— start —

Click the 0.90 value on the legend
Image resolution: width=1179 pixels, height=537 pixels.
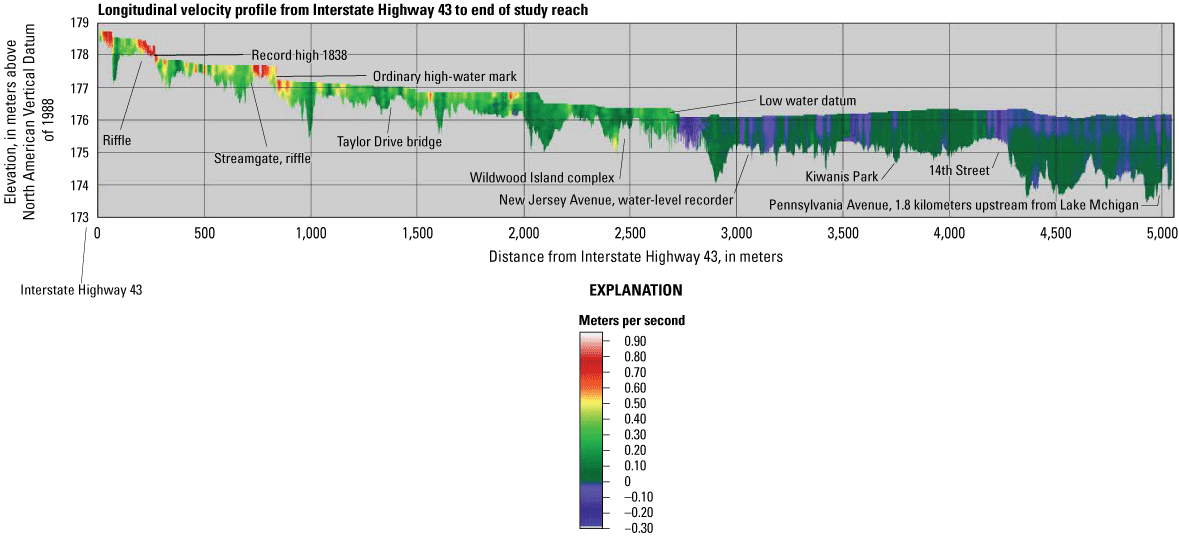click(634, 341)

— end —
— start —

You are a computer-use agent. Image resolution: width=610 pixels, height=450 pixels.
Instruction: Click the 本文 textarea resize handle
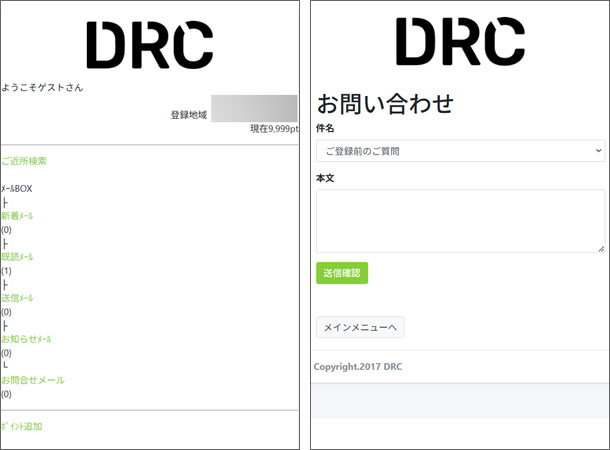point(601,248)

— end —

List each line in the records that contains the string "height". Case counts.

» Output for this task
Image resolution: width=1179 pixels, height=537 pixels.
You are a computer-use agent. Image resolution: width=610 pixels, height=450 pixels.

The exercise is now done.